I’m not an expert but have heard jazz-related music most of my life. Mom loved Glenn Miller–smooth & commercial, but definitely swing with jazz roots. Bob Wills had a Big Band in his heyday & his legacy survives in Texas. Lightnin’ Hopkins no longer used bands, the many times I saw him; but he drove Wrecks Bell, his sometimes bassman, nuts with his improvisation. Surely, blues & R&B share roots with jazz. And, of course, many of the folkies I knew back in the day absolutely worshiped Django Reinhardt & Stephan Grappelli. (Bluegrassers the Cypress Swamp Stompers played a corny fiddle intro that sounded like “Orange Blossom Special”–then segued into “Sweet Georgia Brown” as played in The Hot Club of France between the wars.)
Since I knew jazz was “good for me,” I’d visit La Bastille when I could afford it. Although I couldn’t “understand” Rahsaan Roland Kirk, this little hippie was truly amazed; I’m sure purists would sniff at Tito Puente, but he played La Bastille, too. Taking other opportunities around town, I saw The Art Ensemble of Chicago & Sun Ra & His Arkestra.
Good record collections are fine but music that might take several spins to absorb is easier understood live. (Not that I’ve avoided adding classic jazz platters to my collection.) Hey, there’s a jazz jam in my neighborhood every Tuesday…
**CookingWithGas **- I remember that photo - or a photo of that room with different guitars in it - from a thread about folks’ gear!

§ Data excerpt:

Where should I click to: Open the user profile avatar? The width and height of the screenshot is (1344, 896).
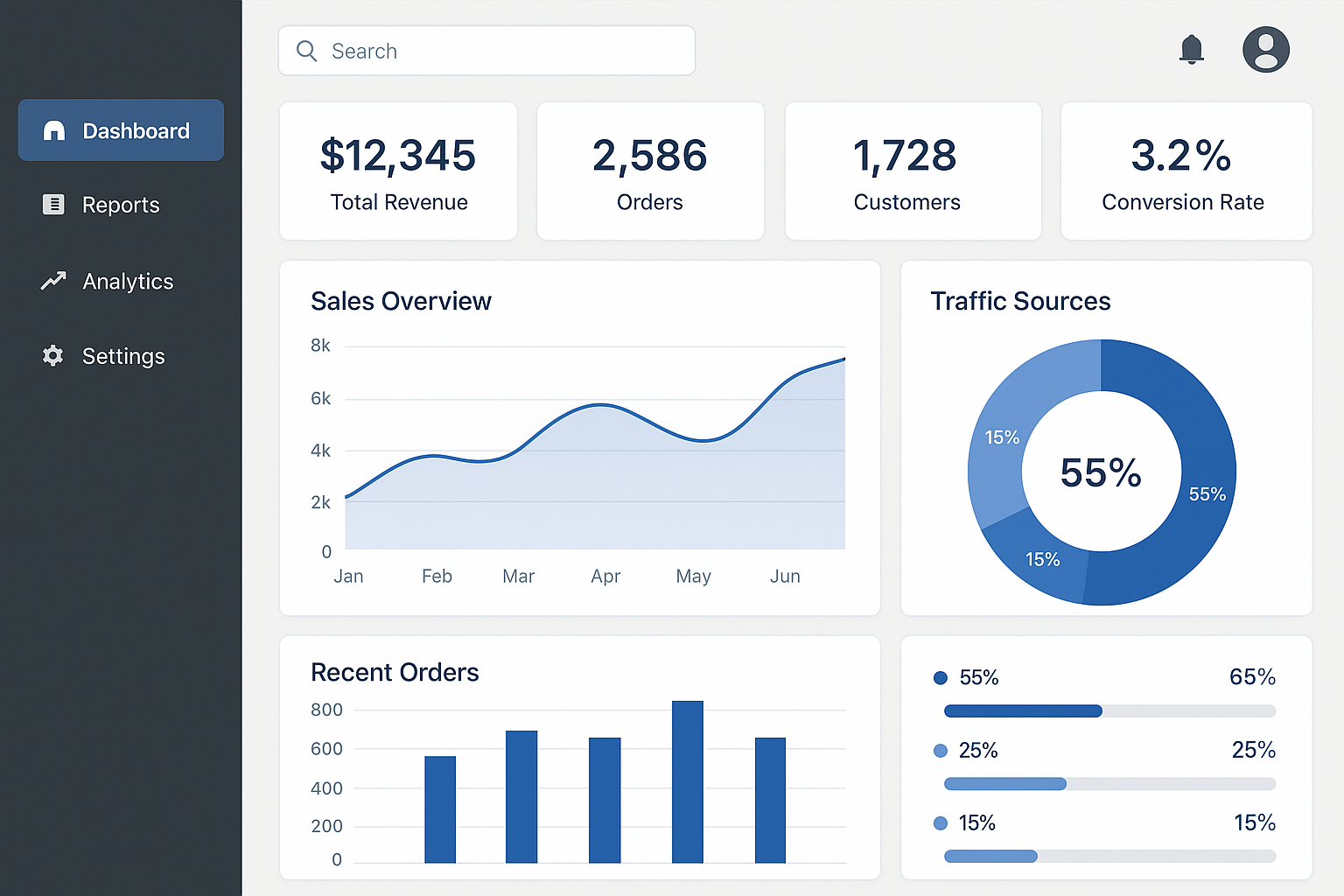1265,50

§ Instructions:
(a) In the post about jazz, which musician did the writer's mom love?
(b) Summarize the post about jazz in two sentences.
(c) Continue the post about jazz from where it stops.

§ Responses per task:
(a) Glenn Miller.

(b) The writer, who claims no expertise, has heard jazz-related music for most of their life, from Glenn Miller, Bob Wills and Lightnin' Hopkins to the folkies who worshiped Django Reinhardt and Stephan Grappelli. They saw Rahsaan Roland Kirk and Tito Puente at La Bastille and The Art Ensemble of Chicago and Sun Ra & His Arkestra elsewhere in town, and they find that music needing several spins to absorb is easier to understand live.

(c)
That archtop Hofner (2nd from left, for those not conversant in guitar-speak) looks very cool. Would love to hear a review of it, or even hear it, over in the GOGT (Great Ongoing Guitar Thread). Did you ever read the thread I started on the Four Major Food Groups of Rock Guitar? In Post #27 I describe my relationship with jazz archtops :( I wish I had the time to learn that language. As for the ES-335 and the Tele (3rd from left and left-most) - both look fun and cool.
**BBurke **- thanks for joining; all good. Grappelli and Django in the Hot Club band were beyond awesome. Here’s a link to a youtube clip- and notice the artwork interspersed with the other visuals…fits right into this thread.
**Nzinga **- :snerk: - you got a better idea? I am pretty sure I have shared this before, but here’s Pat Metheny’s (a guitar player whose music I don’t always like but whom I deeply respect and who’s credibility is unquestioned in jazz circles) take on Kenny G and here’s a text interviewwhere he goes into a LOT more detail - the hate radiates off the page.
I’m the same way. Hell for me is being somewhere with competing music, like at a bar where a live act has started but they haven’t shut off the jukebox yet. Or if different music is playing in two parts of a bar/club and I can hear them both. Or if I can hear the music from two workspaces close to mine. shudders It’s actually part of the reason why I stopped living in apartments and started renting townhouses 7 years ago.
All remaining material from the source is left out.